In calculus, the general Leibniz rule,[1] named after Gottfried Leibniz, generalizes the product rule (which is also known as "Leibniz's rule".) It states that if f and g are n-times differentiable functions, then the nth derivative of the product fg is given by

(f \cdot g)^{(n)}=\sum_{k=0}^n {n \choose k} f^{(k)} g^{(n-k)}

where {n \choose k} is the binomial coefficient.

This can be proved by using the product rule and mathematical induction.

With the multi-index notation the rule states more generally:

\partial^\alpha (fg) = \sum_{ \{\beta\,:\,\beta \le \alpha \} } {\alpha \choose \beta} (\partial^{\alpha - \beta} f) (\partial^{\beta} g).

This formula can be used to derive a formula that computes the symbol of the composition of differential operators.

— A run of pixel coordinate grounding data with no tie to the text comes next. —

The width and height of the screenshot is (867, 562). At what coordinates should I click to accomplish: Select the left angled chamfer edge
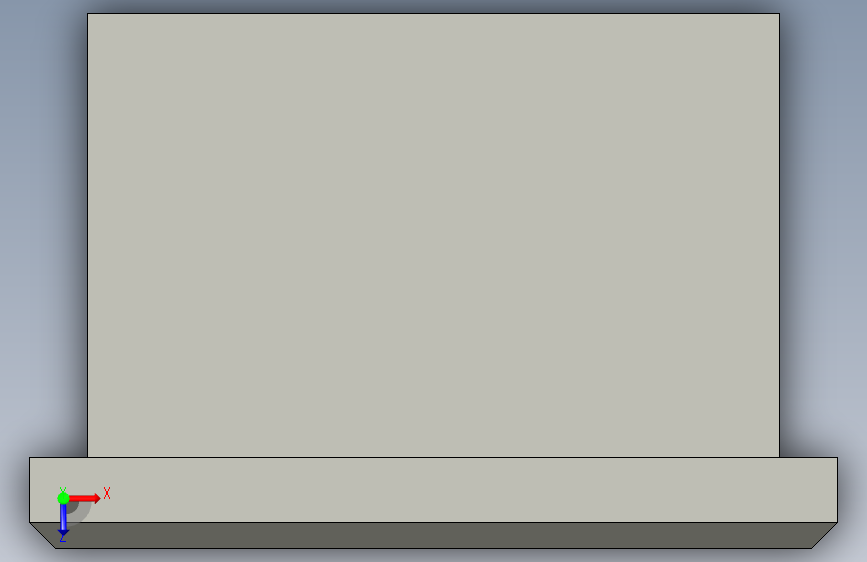tap(43, 535)
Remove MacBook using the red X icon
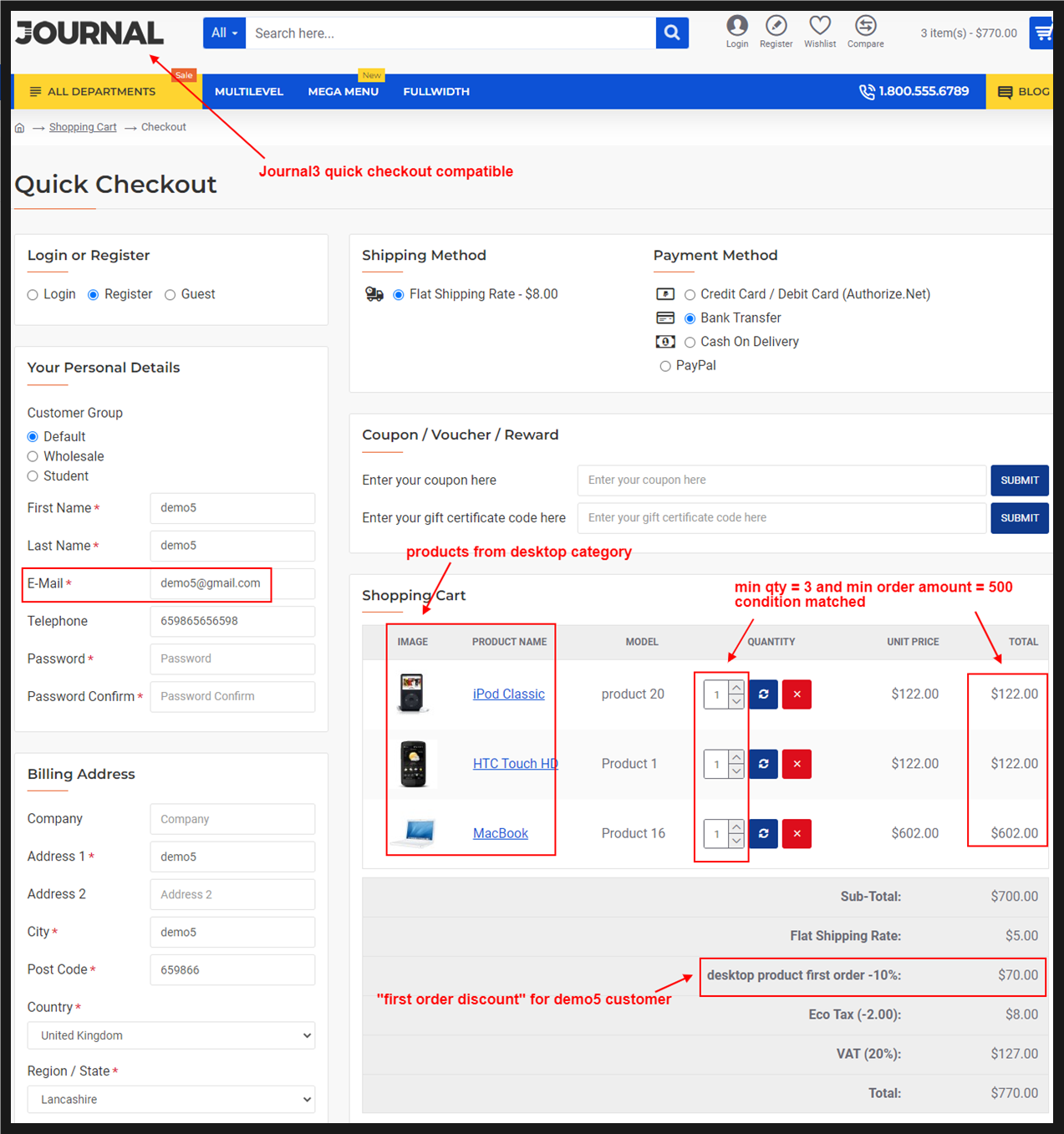The width and height of the screenshot is (1064, 1134). pos(796,833)
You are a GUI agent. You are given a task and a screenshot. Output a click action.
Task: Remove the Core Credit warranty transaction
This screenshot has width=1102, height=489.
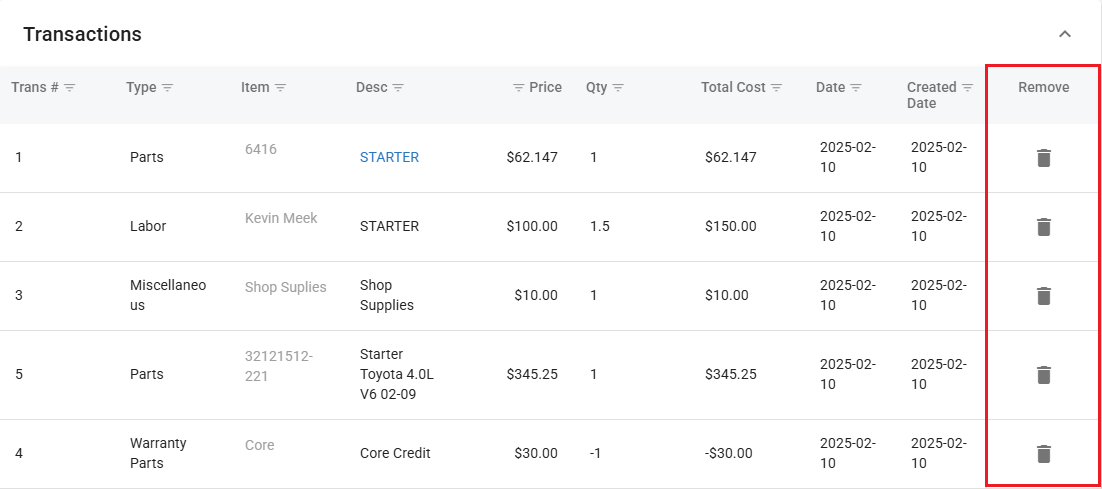[x=1043, y=454]
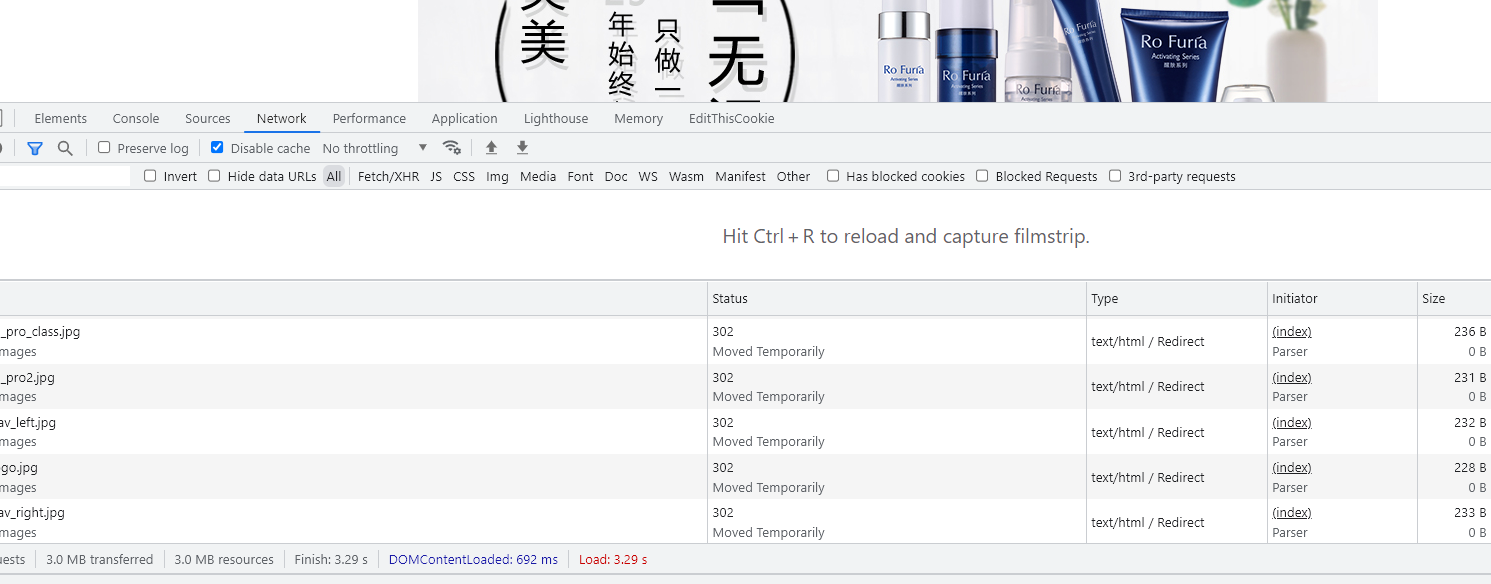
Task: Open network conditions wifi icon
Action: tap(452, 148)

In fact, let P and Q be differential operators (with coefficients that are differentiable sufficiently many times) and R = P \circ Q. Since R is also a differential operator, the symbol of R is given by:

R(x, \xi) = e^{-{\langle x, \xi \rangle}} R (e^{\langle x, \xi \rangle}).

A direct computation now gives:

R(x, \xi) = \sum_\alpha {1 \over \alpha!} \left({\partial \over \partial \xi}\right)^\alpha P(x, \xi) \left({\partial \over \partial x}\right)^\alpha Q(x, \xi).

This formula is usually known as the Leibniz formula. It is used to define the composition in the space of symbols, thereby inducing the ring structure.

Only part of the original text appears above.